Print the records below word for word, beginning with the first line and ending once the line containing "Task: Click the LINK token icon" is printed.

▽

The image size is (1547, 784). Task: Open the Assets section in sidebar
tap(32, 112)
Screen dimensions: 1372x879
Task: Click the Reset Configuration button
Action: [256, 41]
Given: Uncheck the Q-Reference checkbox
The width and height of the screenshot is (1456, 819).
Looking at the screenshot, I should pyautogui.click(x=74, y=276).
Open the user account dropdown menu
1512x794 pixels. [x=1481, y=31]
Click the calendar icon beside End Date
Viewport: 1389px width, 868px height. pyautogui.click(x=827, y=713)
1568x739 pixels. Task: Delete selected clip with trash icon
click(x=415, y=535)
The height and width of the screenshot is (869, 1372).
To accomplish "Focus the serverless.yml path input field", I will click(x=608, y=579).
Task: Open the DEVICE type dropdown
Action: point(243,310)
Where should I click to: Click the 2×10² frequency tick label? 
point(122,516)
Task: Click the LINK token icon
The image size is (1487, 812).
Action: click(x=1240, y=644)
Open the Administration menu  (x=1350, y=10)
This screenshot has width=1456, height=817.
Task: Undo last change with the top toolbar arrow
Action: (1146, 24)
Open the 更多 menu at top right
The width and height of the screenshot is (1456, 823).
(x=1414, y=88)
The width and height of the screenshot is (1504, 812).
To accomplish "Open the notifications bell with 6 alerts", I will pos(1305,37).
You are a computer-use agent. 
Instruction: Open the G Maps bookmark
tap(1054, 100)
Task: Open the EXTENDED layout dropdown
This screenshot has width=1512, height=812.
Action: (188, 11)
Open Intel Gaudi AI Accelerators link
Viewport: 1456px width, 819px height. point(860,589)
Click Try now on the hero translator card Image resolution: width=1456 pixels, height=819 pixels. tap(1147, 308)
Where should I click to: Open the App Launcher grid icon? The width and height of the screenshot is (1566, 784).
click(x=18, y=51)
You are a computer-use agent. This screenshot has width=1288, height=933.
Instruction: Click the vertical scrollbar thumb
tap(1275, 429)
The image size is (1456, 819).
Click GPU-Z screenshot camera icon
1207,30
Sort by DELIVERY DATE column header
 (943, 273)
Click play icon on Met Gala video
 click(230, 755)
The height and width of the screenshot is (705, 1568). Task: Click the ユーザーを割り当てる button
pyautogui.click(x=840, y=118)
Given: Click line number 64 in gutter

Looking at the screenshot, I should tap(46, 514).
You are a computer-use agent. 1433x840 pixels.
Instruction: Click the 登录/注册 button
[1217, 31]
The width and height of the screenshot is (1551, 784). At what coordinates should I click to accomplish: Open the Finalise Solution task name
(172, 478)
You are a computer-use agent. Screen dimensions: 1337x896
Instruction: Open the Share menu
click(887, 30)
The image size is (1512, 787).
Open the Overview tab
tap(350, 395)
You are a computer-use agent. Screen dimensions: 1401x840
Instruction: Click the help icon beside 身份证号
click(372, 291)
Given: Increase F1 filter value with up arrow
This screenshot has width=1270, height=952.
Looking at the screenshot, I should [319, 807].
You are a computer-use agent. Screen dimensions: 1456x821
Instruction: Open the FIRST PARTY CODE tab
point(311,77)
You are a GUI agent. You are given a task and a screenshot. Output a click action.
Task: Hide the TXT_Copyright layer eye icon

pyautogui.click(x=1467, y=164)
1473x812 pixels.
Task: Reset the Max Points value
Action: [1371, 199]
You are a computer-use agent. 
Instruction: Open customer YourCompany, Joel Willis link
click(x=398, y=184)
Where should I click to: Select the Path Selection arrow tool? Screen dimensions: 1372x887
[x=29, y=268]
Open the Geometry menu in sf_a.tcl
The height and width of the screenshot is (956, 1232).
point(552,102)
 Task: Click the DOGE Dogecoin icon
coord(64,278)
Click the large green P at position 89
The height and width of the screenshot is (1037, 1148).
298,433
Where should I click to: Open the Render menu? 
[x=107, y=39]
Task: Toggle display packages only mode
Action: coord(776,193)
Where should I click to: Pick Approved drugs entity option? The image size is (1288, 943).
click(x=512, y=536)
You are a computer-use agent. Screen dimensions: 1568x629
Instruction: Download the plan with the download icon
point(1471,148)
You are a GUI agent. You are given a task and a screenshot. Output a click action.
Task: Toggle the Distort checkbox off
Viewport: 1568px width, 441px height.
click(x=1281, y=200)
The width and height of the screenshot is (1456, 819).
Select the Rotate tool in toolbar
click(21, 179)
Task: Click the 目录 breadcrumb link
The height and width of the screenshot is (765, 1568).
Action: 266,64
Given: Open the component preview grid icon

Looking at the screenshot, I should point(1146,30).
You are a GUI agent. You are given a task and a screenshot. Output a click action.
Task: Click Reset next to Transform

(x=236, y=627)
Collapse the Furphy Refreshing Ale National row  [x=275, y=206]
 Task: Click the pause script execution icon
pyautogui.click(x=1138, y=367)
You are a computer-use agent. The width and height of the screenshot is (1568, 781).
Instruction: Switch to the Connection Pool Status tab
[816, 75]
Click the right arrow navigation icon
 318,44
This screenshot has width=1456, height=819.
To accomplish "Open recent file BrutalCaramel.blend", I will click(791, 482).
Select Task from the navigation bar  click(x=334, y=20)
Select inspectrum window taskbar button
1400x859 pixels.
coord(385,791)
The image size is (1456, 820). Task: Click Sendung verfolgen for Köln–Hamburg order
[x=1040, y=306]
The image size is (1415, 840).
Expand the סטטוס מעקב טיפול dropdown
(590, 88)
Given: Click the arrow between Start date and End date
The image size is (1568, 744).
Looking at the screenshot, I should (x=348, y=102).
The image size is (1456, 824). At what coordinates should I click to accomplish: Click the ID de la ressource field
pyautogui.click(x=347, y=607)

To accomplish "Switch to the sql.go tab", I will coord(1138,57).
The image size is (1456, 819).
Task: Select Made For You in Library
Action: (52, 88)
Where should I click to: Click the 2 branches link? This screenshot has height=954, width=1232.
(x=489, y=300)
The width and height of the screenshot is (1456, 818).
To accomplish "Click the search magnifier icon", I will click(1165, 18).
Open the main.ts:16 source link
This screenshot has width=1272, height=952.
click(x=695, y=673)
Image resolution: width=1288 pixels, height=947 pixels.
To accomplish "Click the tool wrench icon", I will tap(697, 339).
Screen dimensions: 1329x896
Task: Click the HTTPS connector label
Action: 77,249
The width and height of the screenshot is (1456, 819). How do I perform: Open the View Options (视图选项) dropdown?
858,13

△

# [WRITTEN SOLUTION]
The image size is (1547, 784). Task: Open the Assets section in sidebar
tap(32, 112)
Screen dimensions: 1372x879
Task: Click the Reset Configuration button
Action: [256, 41]
Given: Uncheck the Q-Reference checkbox
The width and height of the screenshot is (1456, 819).
Looking at the screenshot, I should pyautogui.click(x=74, y=276).
Open the user account dropdown menu
1512x794 pixels. [x=1481, y=31]
Click the calendar icon beside End Date
Viewport: 1389px width, 868px height. pyautogui.click(x=827, y=713)
1568x739 pixels. Task: Delete selected clip with trash icon
click(x=415, y=535)
The height and width of the screenshot is (869, 1372).
To accomplish "Focus the serverless.yml path input field", I will click(x=608, y=579).
Task: Open the DEVICE type dropdown
Action: point(243,310)
Where should I click to: Click the 2×10² frequency tick label? 
point(122,516)
Task: Click the LINK token icon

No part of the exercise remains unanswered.